Police work is more than a job, it’s a way of life. When you become a cop you join a family. Right? That’s what we’re told. Young recruits gobble this up. Who doesn’t want to be part this brotherhood in blue? At the risk of killing the buzz, I’m here to tell you we really aren’t a family at all. If this is a family, it’s not one I want to be a member of.
I don’t want to split hairs here, but it would be more accurate to say the police culture has family-like characteristics. While active in our career we share the trenches with our co-workers. Any time you share an intense emotional experience (think fights, foot chases and crowd management here) with another person, a bond is created. So we have a bond with those we work with and extend it to all cops.

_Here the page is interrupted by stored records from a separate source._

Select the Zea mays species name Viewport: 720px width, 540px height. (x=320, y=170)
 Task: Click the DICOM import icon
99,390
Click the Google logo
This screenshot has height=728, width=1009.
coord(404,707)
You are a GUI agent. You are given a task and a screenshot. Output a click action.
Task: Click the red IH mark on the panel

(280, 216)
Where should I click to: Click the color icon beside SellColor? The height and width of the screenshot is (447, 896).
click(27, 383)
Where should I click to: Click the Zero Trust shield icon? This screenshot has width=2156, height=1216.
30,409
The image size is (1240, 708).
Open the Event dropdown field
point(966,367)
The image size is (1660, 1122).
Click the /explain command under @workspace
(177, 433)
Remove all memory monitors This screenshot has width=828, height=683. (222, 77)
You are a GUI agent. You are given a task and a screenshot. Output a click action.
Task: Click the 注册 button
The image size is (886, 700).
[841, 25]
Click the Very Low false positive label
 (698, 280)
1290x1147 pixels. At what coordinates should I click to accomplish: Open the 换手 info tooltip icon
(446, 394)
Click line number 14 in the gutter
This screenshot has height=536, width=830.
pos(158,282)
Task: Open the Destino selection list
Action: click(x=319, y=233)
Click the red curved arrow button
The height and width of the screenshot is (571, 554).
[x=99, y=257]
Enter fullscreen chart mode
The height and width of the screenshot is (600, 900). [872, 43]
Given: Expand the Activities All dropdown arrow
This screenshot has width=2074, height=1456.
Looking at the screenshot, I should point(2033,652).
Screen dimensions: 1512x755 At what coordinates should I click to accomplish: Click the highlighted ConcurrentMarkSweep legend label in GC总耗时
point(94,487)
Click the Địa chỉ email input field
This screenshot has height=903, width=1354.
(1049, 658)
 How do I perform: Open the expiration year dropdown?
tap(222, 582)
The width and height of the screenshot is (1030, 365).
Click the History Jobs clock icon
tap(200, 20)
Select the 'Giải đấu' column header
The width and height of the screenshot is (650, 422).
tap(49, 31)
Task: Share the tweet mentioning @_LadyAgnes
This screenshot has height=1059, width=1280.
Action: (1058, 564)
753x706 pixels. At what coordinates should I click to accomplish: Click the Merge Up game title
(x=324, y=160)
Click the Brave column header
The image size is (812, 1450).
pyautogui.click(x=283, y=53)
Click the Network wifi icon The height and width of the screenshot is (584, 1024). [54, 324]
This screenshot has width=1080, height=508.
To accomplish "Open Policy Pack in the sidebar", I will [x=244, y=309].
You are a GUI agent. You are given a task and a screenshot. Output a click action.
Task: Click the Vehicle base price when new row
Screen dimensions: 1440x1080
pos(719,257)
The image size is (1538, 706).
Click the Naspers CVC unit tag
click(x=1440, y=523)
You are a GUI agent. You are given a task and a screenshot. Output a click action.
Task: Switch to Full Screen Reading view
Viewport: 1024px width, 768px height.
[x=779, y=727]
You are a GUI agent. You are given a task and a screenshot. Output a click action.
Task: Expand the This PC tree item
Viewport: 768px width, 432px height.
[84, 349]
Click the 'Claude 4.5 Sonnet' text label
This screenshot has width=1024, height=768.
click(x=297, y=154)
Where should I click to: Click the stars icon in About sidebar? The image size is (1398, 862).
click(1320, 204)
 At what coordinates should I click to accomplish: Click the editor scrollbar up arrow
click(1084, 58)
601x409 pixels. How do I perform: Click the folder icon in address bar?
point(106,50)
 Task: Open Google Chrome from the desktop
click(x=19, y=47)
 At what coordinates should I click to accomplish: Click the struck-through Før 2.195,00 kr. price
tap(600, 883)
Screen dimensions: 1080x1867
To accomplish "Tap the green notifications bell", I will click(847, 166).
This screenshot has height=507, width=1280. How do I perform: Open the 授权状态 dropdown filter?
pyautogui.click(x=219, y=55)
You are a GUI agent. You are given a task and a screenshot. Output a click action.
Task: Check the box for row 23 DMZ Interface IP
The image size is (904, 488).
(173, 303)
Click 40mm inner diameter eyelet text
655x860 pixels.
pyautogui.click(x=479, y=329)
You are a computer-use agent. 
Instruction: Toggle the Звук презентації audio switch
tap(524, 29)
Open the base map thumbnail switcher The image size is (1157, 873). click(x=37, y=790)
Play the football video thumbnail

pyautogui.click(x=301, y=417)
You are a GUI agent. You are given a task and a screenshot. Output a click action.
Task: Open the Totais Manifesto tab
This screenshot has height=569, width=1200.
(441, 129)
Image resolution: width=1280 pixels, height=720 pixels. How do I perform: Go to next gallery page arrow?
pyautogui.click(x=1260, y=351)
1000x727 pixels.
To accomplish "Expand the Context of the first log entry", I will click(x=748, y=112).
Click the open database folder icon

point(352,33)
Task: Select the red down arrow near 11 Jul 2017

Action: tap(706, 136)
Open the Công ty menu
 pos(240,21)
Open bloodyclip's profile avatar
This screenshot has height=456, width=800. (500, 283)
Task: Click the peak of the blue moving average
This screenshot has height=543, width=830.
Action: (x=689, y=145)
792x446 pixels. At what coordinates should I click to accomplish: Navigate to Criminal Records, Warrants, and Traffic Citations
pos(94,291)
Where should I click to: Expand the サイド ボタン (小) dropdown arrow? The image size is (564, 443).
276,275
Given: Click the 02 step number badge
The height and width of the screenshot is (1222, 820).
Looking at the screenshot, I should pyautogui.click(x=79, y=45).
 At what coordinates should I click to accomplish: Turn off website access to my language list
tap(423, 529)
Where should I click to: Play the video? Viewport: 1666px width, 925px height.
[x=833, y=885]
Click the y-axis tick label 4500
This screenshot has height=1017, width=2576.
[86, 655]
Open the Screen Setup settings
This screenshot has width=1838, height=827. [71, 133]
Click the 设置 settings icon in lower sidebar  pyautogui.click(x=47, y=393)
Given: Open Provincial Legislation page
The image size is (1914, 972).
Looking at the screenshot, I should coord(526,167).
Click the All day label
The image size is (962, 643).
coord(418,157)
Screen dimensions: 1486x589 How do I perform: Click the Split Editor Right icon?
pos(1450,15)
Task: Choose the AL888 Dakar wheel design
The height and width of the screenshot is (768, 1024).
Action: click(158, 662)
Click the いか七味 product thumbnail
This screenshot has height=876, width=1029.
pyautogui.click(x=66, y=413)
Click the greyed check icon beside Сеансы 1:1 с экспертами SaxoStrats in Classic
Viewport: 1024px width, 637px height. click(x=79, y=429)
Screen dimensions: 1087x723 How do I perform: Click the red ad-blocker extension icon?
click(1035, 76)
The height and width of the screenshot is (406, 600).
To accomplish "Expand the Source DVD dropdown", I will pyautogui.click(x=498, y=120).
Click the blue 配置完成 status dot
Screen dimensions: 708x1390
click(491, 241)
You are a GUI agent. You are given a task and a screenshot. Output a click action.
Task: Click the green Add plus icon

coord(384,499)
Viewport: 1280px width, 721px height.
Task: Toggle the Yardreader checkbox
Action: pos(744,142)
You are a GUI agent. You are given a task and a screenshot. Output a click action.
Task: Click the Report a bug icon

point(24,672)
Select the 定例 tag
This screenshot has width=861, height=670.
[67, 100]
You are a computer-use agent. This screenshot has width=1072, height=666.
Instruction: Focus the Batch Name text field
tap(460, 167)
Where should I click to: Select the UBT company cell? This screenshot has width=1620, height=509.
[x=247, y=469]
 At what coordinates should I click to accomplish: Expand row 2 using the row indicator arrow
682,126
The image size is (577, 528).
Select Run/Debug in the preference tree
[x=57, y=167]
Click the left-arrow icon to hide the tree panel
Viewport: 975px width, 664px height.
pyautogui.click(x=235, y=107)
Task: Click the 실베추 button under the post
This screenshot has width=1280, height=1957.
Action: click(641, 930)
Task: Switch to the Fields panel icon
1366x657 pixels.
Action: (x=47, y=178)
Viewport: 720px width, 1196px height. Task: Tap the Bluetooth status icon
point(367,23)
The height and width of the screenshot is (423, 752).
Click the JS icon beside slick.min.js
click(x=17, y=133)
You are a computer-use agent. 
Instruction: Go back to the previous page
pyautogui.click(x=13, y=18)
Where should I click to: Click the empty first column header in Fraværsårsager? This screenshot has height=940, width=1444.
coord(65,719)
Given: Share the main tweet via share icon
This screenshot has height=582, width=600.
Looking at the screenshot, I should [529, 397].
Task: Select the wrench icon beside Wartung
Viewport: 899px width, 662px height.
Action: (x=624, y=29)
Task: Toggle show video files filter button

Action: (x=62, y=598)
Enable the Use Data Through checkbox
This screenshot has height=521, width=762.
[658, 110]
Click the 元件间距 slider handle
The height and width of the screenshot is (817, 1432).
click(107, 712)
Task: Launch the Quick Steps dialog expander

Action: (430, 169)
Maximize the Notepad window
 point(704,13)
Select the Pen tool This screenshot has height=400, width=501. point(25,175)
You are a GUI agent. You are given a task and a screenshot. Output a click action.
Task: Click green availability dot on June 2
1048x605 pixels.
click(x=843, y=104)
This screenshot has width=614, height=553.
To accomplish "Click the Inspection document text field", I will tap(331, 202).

Yet, the extent to which you embrace the idea that you’re part of a family, is the extent to which you’ll be burnt when the bubble pops. And it always pops. Just ask a retiree. In my own department of roughly 180 cops, we had three veterans retire on one day last week. Each of them had twenty plus years of experience. Part of the reason retirement is such a huge step for cops, more than other professions, is that they know they’re leaving “the family.”
Wait a minute. Families don’t abandon their kids when they leave for college. The police “family” sure does. In about a month the churning police department machine will have moved on. Three other officers will take the retirees beats and on we go.
If you get injured on the job, if you retire, if you are the subject of a serious internal affairs investigation (legit or not) you WILL be abandoned. You’ll be dropped, your family members will distance themselves from you. If my brother in Kansas told me he got fired I may be disappointed in him for what he did to be terminated, but he’d still be my brother and I’d still be there for him. Our law enforcement family can hardly say the same.
At the West Coast Post Trauma Retreat in northern California, I’ve sat as a volunteer clinician with groups of traumatized first responders. Folks that have been involved in critical incidents and - shocker here - became psychologically injured. I’ve sat quietly listening to their stories. When recalling the incident they usually become tense, sometimes they appear dissociated, like they’re telling the story of another person. But then, almost predictably, they turn to how they were treated after the incident by the police agency and their fellow officers. That’s when the real emotion comes out. We call it “administrative betrayal.” Their family turns on them. Their old buddy, Sgt. Schmo, not only isn’t available to toss a few beers back after work, he’s suddenly creating a dossier.
All cops are aware of the huge liability we take on every time we go 10-8. With one single action, a thrown round, one extra lick on a bad guy captured on someone’s cell phone, one mistake and your family will evaporate. Believe it.
I have another co-worker who is currently out on an injury. He’s a buddy who’s been out about a month now. I’ve called him once. That’s not being a good friend let alone “brother.”
It would be instructive if you could have an honest conversation with an officer who has been retired for awhile. If you’re fortunate enough to have such people in your life, ask them about the police family. Chances are there will be some residual pain about how difficult it was to transition from a world in which they felt part of a family, to a world in which they felt kicked to the curb.
What’s the lesson in all this? Don’t confuse partnership with family. As officers, we’re partners engaged in a frequently intense occupation. We support each other and get each other’s back. We go through a lot together but we’re not blood. Don’t assume you’re in a real family, ‘cause if you do you’re going to get burnt.
Keep you’re old friends, make new ones on the job. Reserve a good, solid piece of your identity completely outside police work. That way when you retire you won’t be hit with the two by four of reality that so many retirees get hit with.